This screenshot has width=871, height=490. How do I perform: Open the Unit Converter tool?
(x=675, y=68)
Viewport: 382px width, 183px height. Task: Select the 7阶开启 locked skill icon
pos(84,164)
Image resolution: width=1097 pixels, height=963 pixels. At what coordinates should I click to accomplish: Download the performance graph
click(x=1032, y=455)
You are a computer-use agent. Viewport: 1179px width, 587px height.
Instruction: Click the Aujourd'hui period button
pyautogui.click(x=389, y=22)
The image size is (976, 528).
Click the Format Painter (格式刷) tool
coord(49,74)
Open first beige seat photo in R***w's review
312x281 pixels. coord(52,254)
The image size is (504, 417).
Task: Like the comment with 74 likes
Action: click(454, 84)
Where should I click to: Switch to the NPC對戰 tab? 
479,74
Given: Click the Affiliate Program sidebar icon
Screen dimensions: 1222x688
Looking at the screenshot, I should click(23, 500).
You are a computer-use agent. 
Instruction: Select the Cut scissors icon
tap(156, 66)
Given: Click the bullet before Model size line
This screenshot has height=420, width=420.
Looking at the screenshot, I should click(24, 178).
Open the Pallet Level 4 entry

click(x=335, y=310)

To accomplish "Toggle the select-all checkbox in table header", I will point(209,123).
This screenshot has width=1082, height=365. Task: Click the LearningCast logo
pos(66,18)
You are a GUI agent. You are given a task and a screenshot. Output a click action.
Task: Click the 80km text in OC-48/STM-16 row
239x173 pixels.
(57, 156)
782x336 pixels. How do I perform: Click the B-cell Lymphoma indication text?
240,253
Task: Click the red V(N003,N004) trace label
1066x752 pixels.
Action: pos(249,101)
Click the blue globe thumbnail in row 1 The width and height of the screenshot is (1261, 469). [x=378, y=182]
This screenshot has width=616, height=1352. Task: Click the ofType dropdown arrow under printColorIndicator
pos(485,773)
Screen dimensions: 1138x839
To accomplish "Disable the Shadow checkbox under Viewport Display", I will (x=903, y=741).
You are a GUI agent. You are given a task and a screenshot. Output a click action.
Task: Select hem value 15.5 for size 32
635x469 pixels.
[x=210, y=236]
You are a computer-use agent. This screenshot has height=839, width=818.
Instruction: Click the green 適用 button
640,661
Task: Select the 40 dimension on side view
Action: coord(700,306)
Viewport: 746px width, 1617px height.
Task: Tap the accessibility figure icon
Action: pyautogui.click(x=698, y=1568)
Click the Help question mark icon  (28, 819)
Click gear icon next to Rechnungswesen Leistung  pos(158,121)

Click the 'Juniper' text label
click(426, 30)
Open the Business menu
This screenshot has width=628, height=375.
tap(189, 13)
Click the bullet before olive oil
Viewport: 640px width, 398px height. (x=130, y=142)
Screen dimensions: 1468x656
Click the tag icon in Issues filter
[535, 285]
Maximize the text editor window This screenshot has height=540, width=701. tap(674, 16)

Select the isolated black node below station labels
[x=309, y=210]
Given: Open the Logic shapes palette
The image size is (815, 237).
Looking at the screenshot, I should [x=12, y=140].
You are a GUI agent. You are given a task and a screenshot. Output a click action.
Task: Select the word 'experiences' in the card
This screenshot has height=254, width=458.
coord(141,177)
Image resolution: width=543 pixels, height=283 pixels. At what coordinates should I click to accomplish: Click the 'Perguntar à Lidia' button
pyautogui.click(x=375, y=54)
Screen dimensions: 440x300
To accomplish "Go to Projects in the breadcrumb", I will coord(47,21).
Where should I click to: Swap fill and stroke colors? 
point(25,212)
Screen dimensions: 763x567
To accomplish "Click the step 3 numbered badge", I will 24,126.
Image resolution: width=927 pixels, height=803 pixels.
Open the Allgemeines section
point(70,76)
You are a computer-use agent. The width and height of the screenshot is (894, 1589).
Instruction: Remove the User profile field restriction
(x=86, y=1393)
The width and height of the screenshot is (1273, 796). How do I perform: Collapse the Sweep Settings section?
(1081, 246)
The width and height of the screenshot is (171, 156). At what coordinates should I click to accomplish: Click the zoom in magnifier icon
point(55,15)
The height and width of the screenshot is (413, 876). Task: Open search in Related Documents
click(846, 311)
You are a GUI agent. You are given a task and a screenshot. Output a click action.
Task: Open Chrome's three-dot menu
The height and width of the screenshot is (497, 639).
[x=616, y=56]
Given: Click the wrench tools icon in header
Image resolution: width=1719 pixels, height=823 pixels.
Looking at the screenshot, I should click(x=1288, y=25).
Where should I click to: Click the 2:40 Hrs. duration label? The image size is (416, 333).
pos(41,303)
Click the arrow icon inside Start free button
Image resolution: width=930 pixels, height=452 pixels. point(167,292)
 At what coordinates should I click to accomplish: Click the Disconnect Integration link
· · · ·
* _TASK DIRECTIONS_: Ending with the line containing "You are a computer-use agent. Viewport: 1179px", please print exactly the lines of the material above from its first line onward, and nothing else.

* _RESULT OF THE TASK_:
This screenshot has width=871, height=490. How do I perform: Open the Unit Converter tool?
(x=675, y=68)
Viewport: 382px width, 183px height. Task: Select the 7阶开启 locked skill icon
pos(84,164)
Image resolution: width=1097 pixels, height=963 pixels. At what coordinates should I click to accomplish: Download the performance graph
click(x=1032, y=455)
You are a computer-use agent. Viewport: 1179px width, 587px height.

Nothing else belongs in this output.